--- RECORDS SUPPLIED Enclosed Below ---
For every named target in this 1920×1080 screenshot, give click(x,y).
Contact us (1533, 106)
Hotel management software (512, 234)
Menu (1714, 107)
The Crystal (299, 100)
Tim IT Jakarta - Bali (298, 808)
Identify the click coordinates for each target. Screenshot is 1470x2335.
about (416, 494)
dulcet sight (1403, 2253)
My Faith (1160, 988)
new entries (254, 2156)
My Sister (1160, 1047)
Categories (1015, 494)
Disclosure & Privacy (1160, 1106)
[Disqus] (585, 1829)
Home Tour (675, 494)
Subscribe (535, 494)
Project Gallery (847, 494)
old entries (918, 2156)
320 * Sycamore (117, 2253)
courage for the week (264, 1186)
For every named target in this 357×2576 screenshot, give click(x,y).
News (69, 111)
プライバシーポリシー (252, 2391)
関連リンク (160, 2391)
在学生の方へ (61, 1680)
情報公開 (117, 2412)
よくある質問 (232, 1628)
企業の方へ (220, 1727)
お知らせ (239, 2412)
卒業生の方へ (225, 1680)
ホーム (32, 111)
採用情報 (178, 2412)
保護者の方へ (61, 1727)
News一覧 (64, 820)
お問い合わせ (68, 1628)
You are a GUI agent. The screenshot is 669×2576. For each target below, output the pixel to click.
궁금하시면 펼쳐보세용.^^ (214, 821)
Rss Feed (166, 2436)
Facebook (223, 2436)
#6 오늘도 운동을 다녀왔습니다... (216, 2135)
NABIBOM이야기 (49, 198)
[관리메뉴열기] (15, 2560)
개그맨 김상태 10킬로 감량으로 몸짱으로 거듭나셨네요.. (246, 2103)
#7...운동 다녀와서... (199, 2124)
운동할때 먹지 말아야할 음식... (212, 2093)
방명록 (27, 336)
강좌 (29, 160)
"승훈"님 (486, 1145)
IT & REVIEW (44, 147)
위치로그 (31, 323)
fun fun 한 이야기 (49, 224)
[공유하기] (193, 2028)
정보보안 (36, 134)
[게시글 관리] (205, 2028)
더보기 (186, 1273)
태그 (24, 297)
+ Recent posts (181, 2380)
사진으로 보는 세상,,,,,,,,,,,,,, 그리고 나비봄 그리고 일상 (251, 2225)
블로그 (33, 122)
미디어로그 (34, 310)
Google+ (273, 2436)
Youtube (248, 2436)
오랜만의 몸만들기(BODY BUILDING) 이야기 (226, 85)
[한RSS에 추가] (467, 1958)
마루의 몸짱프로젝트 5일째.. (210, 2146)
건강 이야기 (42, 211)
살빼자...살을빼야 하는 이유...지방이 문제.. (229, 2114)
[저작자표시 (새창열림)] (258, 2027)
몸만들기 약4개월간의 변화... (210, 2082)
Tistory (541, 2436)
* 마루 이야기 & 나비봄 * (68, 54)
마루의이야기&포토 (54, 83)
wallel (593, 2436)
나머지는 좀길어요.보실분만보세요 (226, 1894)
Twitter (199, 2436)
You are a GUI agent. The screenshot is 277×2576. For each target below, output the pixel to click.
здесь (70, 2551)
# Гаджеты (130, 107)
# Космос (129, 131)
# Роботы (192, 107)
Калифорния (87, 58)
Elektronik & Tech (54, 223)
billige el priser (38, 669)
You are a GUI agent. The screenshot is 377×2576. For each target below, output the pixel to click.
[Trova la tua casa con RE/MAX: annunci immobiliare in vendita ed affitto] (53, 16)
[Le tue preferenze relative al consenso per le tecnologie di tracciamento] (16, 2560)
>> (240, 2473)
--- End of Enclosed RECORDS SUPPLIED ---
EXERCISE REQUIREMENTS
Which lines above contain the word "target"? Show each of them.

EXERCISE OUTPUT
For every named target in this 1920×1080 screenshot, give click(x,y).
Identify the click coordinates for each target. Screenshot is 1470x2335.
For every named target in this 357×2576 screenshot, give click(x,y).
You are a GUI agent. The screenshot is 669×2576. For each target below, output the pixel to click.
You are a GUI agent. The screenshot is 277×2576. For each target below, output the pixel to click.
You are a GUI agent. The screenshot is 377×2576. For each target below, output the pixel to click.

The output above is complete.